Es stinkt, wo einst der Westen glitzerte
von Harald Fourier

Was hat das "neue" Berlin nicht alles zu bieten! Besucher aus aller Welt kommen und besichtigen den Deutschen und den Französischen Dom, den Berliner Dom und die Hedwigkathedrale. Gerade letzteres Bauwerk, die zwischen Französischer Straße und Unter den Linden gelegene Heimstatt der Berliner Katholiken, verleiht dem Zentrum der Stadt sogar ein wenig vom Flair Roms.

Und selbst der Nicht-Jude und Nicht- Moslem erkennt, daß die Synagoge in der Oranienburger Straße und wenigstens ein Teil der neugeschaffenen Moscheen architektonische wie künstlerische Meisterleistungen sind.

Um so trauriger macht der Niedergang der Kaiser-Wilhelm-Gedächtniskirche am Breitscheidplatz. Das 1943 ausgebombte Gotteshaus verkommt immer mehr - symbolhaft für den Niedergang der alten City West rund um den Ku'damm.

Daß diese Ecke in Charlottenburg nicht gerade als "piekfein" gilt, ist spätestens seit dem Drogenroman "Wir Kinder vom Bahnhof Zoo" von 1976 bekannt. Seit der neue Hauptbahnhof eröffnet wurde, ist der "Zoo" überdies nur noch Regionalbahnhof. Die ICE sind weg. Geblieben sind Stricher und "Nichtseßhafte".

Der Abstieg des alten Herzstücks der westlichen Hauptstadt steigt dem Besucher geradewegs in die Nase. In der Sommerhitze stinkt es vor allem am nahegelegenen Breitscheidplatz gewaltig. Bestialischer Uringeruch wabert von der Kirche ausgehend durch sämtliche umliegenden Straßen, weil Männer jeden Alters und aus allen Schichten ausgerechnet am Gotteshaus das Wasser nicht halten können. Der Berliner Unternehmer Hans Wall hat extra ein WC gesponsert, genützt hat es nichts. Passend zum niederschmetternden Gesamteindruck schleichen Rauschgifthändler umher.

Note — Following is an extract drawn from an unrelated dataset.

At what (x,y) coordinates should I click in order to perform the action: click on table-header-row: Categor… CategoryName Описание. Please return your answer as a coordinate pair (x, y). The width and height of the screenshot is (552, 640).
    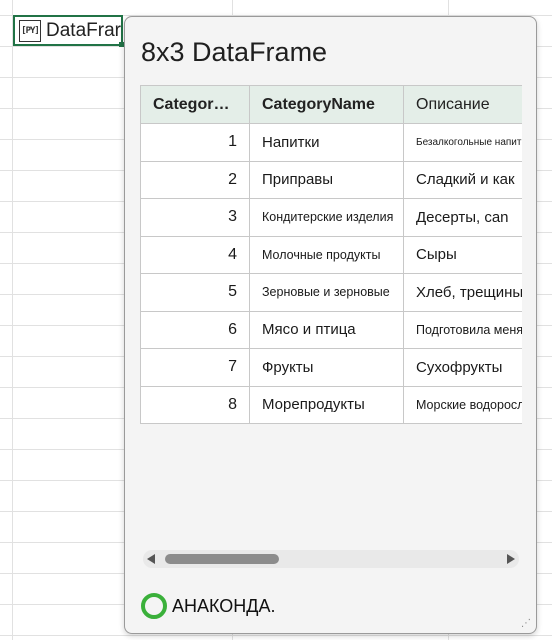
    Looking at the image, I should click on (331, 104).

Seit Jahren gibt es überdies einen ganz legalen Markt von Händlern, die auf dem Kirchengelände stehen, wofür sie Miete entrichten. Denn für die evangelische Kirchengemeinde gilt leider der schöne Satz nicht: "Der Herr gibt es den Seinen im Schlaf." Statt dessen muß die Gemeinde Tapetentisch-Händler, asiatische Garküchen und Currywurst-Stationen dulden. Nur durch die Mieteinnahmen sei die Sanierung des Untergeschosses der Kirche überhaupt möglich, betont Pfarrer Martin Germer. So sieht also kirchliche Realpolitik im Zeitalter der Austrittswelle aus. Wo einst der freie Westen glitzerte, herrscht heute Trostlosigkeit. Der "Zoo" - ein Provinzbahnhof. Die Gedächtniskirche - der versiffte Mittelpunkt eines Platzes, der von Dönerbuden und "Kentucky Fried Chicken" beherrscht wird. Ade, City West.